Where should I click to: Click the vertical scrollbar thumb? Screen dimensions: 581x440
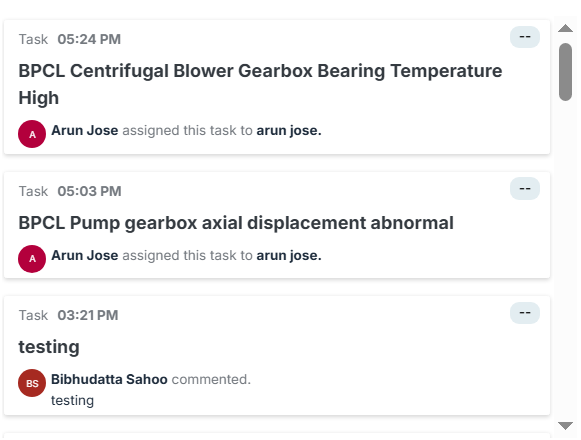point(565,72)
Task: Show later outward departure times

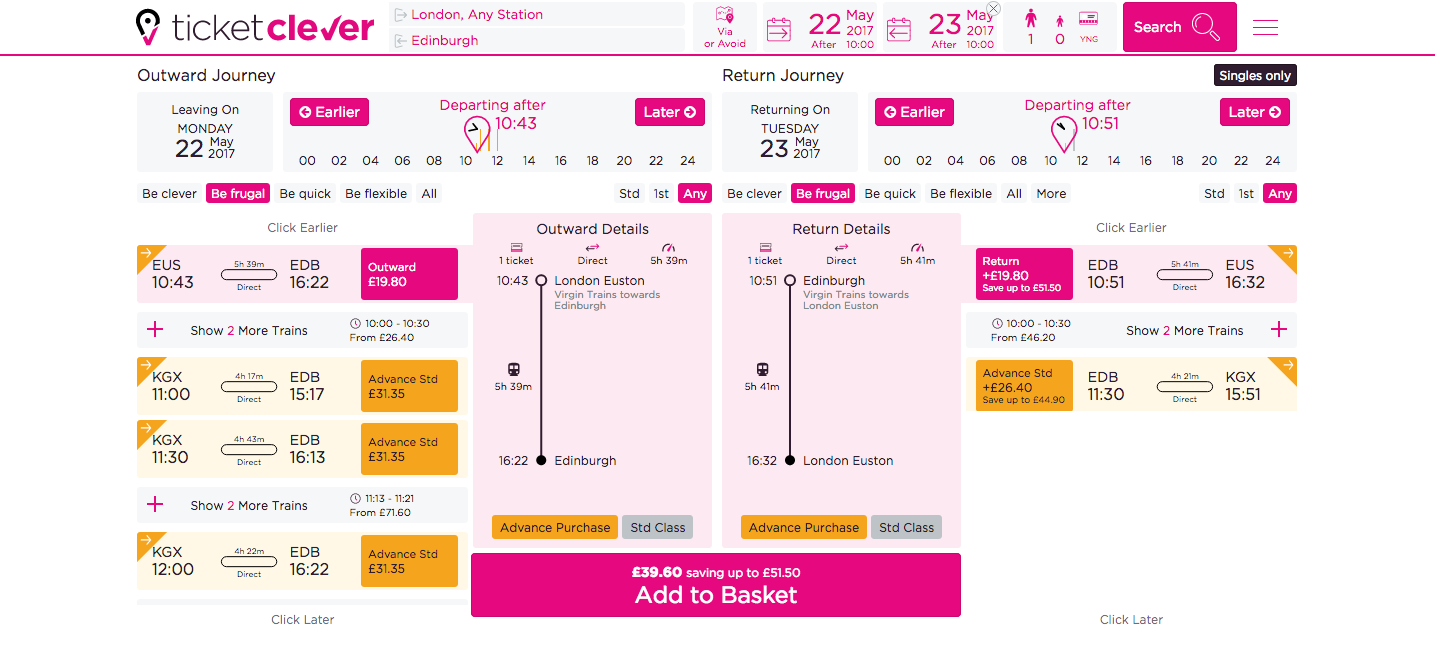Action: [x=669, y=112]
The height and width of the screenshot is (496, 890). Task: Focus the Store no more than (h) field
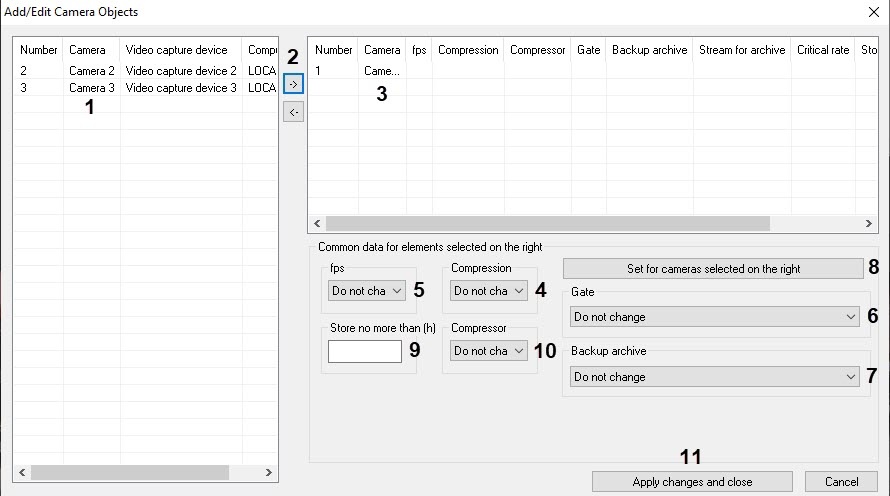tap(365, 351)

▸ **YOUR TASK**:
Give back each entry verbatim but drop its pictures.

▸ **REPLY**:
Where should I click to: Click the vertical scrollbar thumb? Screen dimensions: 581x440
point(565,72)
Task: Show later outward departure times

Action: [x=669, y=112]
The height and width of the screenshot is (496, 890). Task: Focus the Store no more than (h) field
tap(365, 351)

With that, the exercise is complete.